Segundo: El advenimiento del socialismo es inevitable.
Tercero: Puesto que la historia no es sino un ininterrumpido progreso desde estadios menos perfectos a otros más perfectos, el socialismo es un sistema cuya implantación resulta altamente deseable.
A la praxeología y a la economía, sin embargo, lo único que les interesa es determinar si el socialismo, manteniéndose la división social del trabajo, puede funcionar como sistema.
La nota esencial del socialismo es que en él actúa una sola voluntad, siendo indiferente quién sea el sujeto de esa voluntad. El director puede ser un rey ungido o un dictador que gobierna en virtud de su carisma; un führer o una junta de jerarcas designados por sufragio popular. Lo fundamental es que un solo agente controla el destino que deba darse a todos los factores de producción. Una sola voluntad elige, decide, dirige, actúa, ordena. Todos los demás se limitan a obedecer sus órdenes e instrucciones. Una organización y un orden planificado sustituyen a la «anarquía» de la producción y a las diversas iniciativas particulares. La cooperación social bajo la división del trabajo se mantiene a base de vínculos hegemónicos que permiten al jerarca exigir absoluta obediencia de todos sus vasallos.
Denominando a ese rector económico sociedad (como hacen los marxistas), Estado (con mayúscula), gobierno o autoridad, la gente tiende a olvidar que quien ordena es siempre un ser humano, no una noción abstracta o una mítica entidad colectiva. Podemos admitir que el jerarca o la junta de jerarcas goce de capacidad extraordinaria, máxima sabiduría y superior bondad. Pero sería el colmo de la estupidez suponer que se trata de seres omniscientes e infalibles.

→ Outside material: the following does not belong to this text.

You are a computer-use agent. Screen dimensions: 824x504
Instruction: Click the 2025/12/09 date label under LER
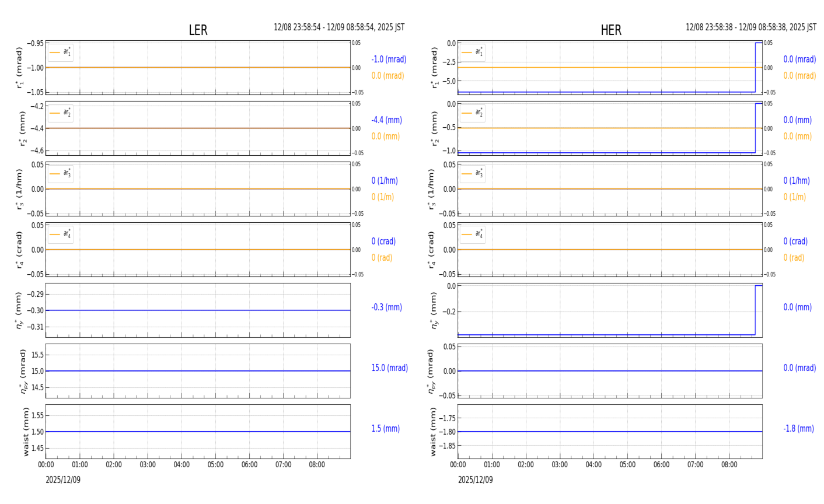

En un análisis praxeológico del socialismo no nos interesa el carácter ético y moral del director. Tampoco tenemos por qué recusar sus juicios de valor ni los objetivos que pueda perseguir. De lo que se trata es de saber si un hombre mortal, dotado de la estructura lógica de la mente humana, puede estar a la altura de las tareas que pesan sobre el director de una sociedad socialista.
Suponemos que el director tiene a su disposición todos los conocimientos tecnológicos de su tiempo. Además, tiene un completo inventario de todos los factores materiales de producción disponibles y un detalle completo de toda la mano de obra empleable. Multitud de expertos y especialistas le proporcionan una información perfecta y le resuelven correctamente todos los interrogantes que les plantea. Voluminosos informes se acumulan sobre su mesa de trabajo. Pero ha llegado el momento de actuar. Tiene que elegir entre una infinita variedad de proyectos de tal suerte que ni una sola de las necesidades que él considera más urgentes quede insatisfecha en razón a que los factores de producción necesarios para esta satisfacción se emplean para satisfacer otras necesidades que él considera menos urgentes.
Es importante observar que este problema no tiene nada que ver con la valoración de los fines últimos. Se refiere sólo a los medios que deben emplearse para alcanzar esos fines. Suponemos que el director ha decidido cuáles son las metas que conviene alcanzar. No discutimos su elección. Ni tampoco planteamos la posibilidad de que la gente, los vasallos, desaprueben las decisiones del director. Suponemos, a efectos dialécticos, que una fuerza misteriosa induce a todos los hombres a coincidir con el jefe y aun entre ellos mismos en cuanto al valor y oportunidad de los objetivos perseguidos.
El problema que nos interesa, el único y crucial problema del socialismo, es un problema puramente económico, y como tal se refiere solamente a los medios, no a los fines últimos.